彼らは聡明で善良だが、そんな彼らを盲目的にしてしまう何かがある。それは社会の仕組みにほかならない。同じ環境を過ごしたはずの女性の私が見ている世界が、何故か彼らには見えないのだ。

医学部や東大のあたりはめちゃくちゃ社会問題として重要だと思う。じゃあ自分としてはどうするべきなのか、となると悩んでしまうけれど。

「ママは生まれ変わったらなにになりたい?」

風呂に入る時に脱衣所で娘に聞かれた。うーん、と考えて、生まれ変わったら男をやりたいかなあ?いや違うなあ、

「ママわりとママ好きだから、もう一回同じママでもいいなあ」

と答えた。

確実に男子の方が社会的に心理的に恵まれていて、たぶん高校や大学での遊びかたや、仕事の幅や野望を持てることを考えたら、絶対男子のほうがいい。
それでも、こんなに世界のいろんな面が見えるのは、進学校で男子と肩を並べて生活した女子ならでは、という気がするのだ。
女子だけの世界でもなく、男子だけの世界でもなく、両方を良い面でも悪い面でも垣間見れるのは、おもしろいといえばおもしろい。
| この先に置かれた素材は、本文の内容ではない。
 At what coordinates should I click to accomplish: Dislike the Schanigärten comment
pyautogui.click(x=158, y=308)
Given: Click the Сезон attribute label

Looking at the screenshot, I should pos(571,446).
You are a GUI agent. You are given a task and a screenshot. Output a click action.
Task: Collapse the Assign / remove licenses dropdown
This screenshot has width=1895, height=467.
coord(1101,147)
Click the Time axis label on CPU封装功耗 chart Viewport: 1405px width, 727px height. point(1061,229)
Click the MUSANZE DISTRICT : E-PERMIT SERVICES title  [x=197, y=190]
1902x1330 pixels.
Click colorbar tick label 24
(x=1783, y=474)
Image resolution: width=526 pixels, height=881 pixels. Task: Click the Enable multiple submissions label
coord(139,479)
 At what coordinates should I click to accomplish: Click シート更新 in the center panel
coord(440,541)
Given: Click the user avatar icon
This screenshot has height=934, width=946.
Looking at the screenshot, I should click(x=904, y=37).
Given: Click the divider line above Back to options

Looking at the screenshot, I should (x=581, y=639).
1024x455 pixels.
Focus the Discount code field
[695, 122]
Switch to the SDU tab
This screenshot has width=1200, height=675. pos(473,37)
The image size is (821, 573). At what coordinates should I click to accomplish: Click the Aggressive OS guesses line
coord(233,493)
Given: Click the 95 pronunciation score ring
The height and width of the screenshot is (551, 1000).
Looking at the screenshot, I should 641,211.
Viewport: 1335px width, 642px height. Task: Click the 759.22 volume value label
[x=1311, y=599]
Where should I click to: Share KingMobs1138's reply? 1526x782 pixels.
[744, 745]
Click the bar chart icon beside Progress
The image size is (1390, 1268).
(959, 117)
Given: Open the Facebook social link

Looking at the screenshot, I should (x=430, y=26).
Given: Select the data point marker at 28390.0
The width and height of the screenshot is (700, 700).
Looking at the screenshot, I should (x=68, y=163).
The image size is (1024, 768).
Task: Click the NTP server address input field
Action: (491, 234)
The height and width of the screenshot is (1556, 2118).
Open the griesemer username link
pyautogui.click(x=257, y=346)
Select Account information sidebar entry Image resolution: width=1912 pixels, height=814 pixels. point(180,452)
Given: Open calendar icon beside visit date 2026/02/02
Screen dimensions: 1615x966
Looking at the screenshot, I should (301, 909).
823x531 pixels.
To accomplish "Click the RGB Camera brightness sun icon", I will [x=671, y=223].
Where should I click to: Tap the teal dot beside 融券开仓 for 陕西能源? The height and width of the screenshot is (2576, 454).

ただ、同じ視野を多くの誰かと共有できるわけではないから、それはちょっと、寂しい。

娘たちにはどんな道に行ってほしいか、は、それはあまり私の決めることではないからよくわからない。
でもまぁ、どんな道であれ、たくましくあってほしいものだ。

ほんの数年後か、10年後か、20年後か、その頃にはより良い世界になっていますように。